Directive a —
Rewrite the rows from the first one through the line containing "center [1351, 712].", inclusive, swapping "Describe" for "Explain" and leaving everything else unchanged.

Smart meters are very different. A smart meter is not just limited to a physical meter but also comes with additional equipment namely a communications hub. The hub provides the power feed for the gas meter to function, allowing two-way data transmissions between the supplier and the meter via an independent Data Communications Company (DCC). This two-way set up requires a high degree of security to protect data transmissions from being intercepted by a would-be hacker. Compared to existing AMR arrangements, a smart meter set up is complex.
The assumption made a decade ago was that a supplier would install a smart meter on both the gas and electricity meter simultaneously. The assumption, however, did not fully consider those consumers who may have had separate electricity and gas suppliers and/or already had an AMR installed. Additionally, it was not fully understood how a first-generation smart meter would function should a consumer switch to an energy supplier who was unable to support smart operations. Such assumptions have brought with it challenges for the industry in terms of choreographing the installation of such equipment, meeting the rigorous DCC security requirements and finding smart metering partners who have the capability and technical resources to help support the suppliers roll out objectives. This has invariably caused delays and brought with its cost.

Supplied material —
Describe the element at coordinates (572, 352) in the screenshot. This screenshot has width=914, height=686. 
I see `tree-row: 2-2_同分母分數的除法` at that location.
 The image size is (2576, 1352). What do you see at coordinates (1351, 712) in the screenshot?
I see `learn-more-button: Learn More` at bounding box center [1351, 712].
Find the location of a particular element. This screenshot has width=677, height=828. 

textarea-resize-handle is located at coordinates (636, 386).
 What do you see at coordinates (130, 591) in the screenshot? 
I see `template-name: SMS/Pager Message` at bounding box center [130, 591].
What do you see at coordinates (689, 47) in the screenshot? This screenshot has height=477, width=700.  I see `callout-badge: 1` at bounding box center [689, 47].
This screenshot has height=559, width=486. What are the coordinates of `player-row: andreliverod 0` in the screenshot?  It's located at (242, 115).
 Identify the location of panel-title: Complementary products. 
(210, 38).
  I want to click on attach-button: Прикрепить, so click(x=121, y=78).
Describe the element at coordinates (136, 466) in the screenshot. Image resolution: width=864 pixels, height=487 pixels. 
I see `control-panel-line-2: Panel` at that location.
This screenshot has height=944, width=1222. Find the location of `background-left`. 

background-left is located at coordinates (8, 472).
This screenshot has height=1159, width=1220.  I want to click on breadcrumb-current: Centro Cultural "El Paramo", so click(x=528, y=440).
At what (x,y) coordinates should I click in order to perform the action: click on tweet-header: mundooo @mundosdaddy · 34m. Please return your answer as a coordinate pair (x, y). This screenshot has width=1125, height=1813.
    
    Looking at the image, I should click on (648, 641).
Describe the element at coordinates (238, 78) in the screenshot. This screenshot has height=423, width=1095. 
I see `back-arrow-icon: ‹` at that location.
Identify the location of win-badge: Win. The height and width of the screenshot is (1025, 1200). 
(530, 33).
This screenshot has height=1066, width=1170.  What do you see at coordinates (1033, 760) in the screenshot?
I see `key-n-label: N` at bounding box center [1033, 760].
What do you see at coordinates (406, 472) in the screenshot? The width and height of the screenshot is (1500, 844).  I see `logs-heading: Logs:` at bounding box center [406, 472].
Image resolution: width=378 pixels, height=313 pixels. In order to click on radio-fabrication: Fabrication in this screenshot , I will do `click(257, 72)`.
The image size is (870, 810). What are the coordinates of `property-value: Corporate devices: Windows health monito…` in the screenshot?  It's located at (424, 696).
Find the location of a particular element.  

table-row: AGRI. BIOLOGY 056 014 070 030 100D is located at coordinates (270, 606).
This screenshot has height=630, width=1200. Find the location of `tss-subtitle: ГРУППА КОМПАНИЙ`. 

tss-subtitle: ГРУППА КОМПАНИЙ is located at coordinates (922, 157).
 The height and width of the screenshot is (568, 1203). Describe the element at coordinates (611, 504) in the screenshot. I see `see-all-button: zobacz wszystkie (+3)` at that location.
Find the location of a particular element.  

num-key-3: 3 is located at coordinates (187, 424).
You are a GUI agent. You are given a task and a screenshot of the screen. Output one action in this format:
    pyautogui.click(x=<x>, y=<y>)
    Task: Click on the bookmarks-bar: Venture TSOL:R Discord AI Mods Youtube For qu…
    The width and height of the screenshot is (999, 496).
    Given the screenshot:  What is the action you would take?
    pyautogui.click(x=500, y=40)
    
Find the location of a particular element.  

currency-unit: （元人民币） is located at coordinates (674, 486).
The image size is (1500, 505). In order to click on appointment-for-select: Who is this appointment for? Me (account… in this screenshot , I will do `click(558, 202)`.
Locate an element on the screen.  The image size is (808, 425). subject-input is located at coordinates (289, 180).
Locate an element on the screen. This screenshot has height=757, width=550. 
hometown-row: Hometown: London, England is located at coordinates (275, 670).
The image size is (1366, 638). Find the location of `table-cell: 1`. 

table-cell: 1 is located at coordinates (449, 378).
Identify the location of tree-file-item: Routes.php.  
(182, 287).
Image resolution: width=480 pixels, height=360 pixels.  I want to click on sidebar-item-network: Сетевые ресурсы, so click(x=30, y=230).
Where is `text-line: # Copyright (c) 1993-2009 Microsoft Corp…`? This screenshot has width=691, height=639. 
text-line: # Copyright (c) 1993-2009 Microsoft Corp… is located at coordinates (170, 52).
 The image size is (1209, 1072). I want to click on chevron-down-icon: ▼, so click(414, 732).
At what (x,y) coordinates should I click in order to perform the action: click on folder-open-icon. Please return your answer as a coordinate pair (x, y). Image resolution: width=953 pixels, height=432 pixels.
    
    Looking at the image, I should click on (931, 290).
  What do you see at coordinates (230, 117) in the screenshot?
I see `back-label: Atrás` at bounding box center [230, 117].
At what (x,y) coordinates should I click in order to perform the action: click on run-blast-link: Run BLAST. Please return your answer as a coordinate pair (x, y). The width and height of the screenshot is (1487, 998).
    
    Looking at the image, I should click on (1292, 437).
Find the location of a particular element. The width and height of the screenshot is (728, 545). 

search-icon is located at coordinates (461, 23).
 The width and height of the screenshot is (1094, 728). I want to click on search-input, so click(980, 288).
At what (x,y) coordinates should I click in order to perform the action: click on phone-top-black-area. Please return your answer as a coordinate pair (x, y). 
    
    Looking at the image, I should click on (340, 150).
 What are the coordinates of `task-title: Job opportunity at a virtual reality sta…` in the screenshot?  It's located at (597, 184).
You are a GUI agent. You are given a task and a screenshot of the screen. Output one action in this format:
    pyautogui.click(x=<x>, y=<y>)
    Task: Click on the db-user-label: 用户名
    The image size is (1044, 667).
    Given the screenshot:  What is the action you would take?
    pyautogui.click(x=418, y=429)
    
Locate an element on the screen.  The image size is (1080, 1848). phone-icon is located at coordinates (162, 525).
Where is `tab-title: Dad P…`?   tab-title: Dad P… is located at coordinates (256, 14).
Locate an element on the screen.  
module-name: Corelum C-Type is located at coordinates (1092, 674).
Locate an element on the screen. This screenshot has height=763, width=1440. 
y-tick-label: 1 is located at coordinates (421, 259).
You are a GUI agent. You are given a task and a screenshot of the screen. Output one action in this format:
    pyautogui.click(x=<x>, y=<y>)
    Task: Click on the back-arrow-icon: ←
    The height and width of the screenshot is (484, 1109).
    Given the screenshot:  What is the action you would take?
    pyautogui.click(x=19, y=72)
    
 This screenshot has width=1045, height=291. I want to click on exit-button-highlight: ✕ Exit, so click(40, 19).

Directive b —
According to the page text on smart meters, what does the communications hub provide for the gas meter?

Task output a —
Explain the element at coordinates (572, 352) in the screenshot. This screenshot has width=914, height=686. 
I see `tree-row: 2-2_同分母分數的除法` at that location.
 The image size is (2576, 1352). What do you see at coordinates (1351, 712) in the screenshot?
I see `learn-more-button: Learn More` at bounding box center [1351, 712].

Task output b —
The power feed the gas meter needs to function.